髙島屋スペースクリエイツという会社のルーツを辿ると、1878年(明治11年)まで遡ることができます。いわば、髙島屋グループにとってのインテリア事業の始まりです。京都が創業地であるため、美術染織品や工芸品にルーツがありますが、先達たちは、そこに止まらず、やがて絨毯や窓掛け、椅子張地など様々な室内装飾の制作に発展していきました。
それから1世紀を優に超える時間の中で紡いできた当社の変わらぬ想いや精神とは何か、と問われると、私は空間環境のデザイン・創造を通じて、お客様の夢や想いをカタチにし、空間として新たな価値を創造することであったと考えます。それは更に進化し、我々従業員を含め、その仕事に携わり、そこで過ごされる方々に、心豊かな気持ち、更には“幸せ”そのものをもたらすことを期待されています。
当社は2023年度、「こころざし」を策定しました。これは単なるスローガンではありません。今後、当社の持続的成長、当社の未来に向けて全員が大事にしなければならない共通の価値観であり、当社が今後も存続するための社会的意義でもあります。
当社は現在、2026年をターゲットに、中長期経営計画を策定し、この3年で大きな飛躍をしようと考えており、その中で、「こころざし」に深く根差した3つの課題を掲げています。

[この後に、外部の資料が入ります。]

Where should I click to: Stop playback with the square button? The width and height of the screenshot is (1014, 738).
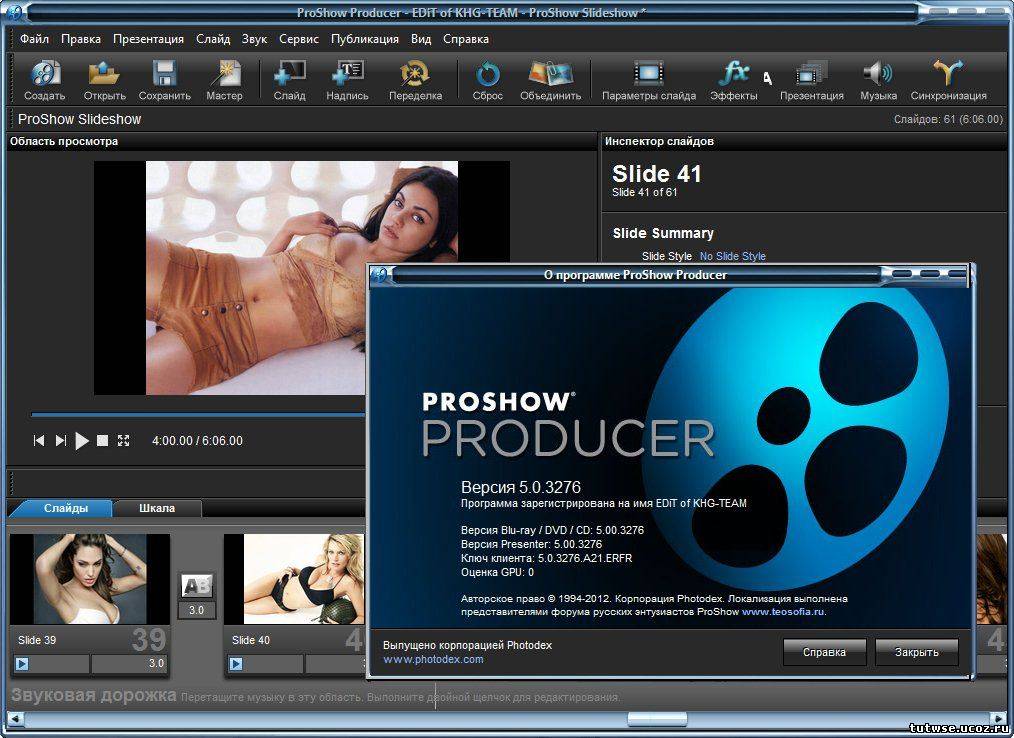point(102,441)
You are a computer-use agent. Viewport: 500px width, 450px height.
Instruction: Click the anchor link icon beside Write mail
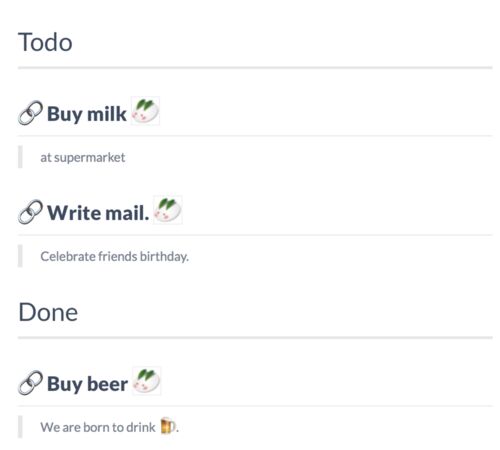point(30,212)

1点目は、「ESG経営の定着」です。売上や利益など事業活動で生み出す「経済的価値」と、様々なステークホルダーに対する有形無形の「社会的価値」を同時に追求するのが、ESG経営の本質、と捉えており、環境や社会への配慮や健全な経営管理体制の構築を通じて、その活動を深化させていきます。
2点目に、「人的資本経営の確立」です。当社にとって、文字どおり「人は全て」であり、人的資本経営(=人を大切にする経営)は、当社における最大の経営課題です。今後、人的資本の充実とエンゲージメントの向上に向け、あらゆる政策を発動し、人材への投資を活発化していきます。
3点目に「まちづくり戦略の推進」です。髙島屋グループの総合戦略である「まちづくり」を、グループ会社の一員である当社も推進していきます。空間を取り巻くエリア全体や館そのものの魅力度を高め活性化を図るために、「まち」に対して広い視野を持ち、我々が創造できる付加価値は何なのかを考え続け提案していきます。我々は、多様なソフト力とハード力を掛け合わせ、業界随一の「トータルソリューション企業」を目指します。
今は正に激動の時代です。
内装業界を取り巻く環境も大きく変化しています。これからも当社は時代の要請に常に対応しながら、当社が持つ社会的意義を果たし、持続的成長を志向していきます。
これからも髙島屋スペースクリエイツに対するご支援・ご愛顧を賜りますよう、何卒よろしくお願い申し上げます。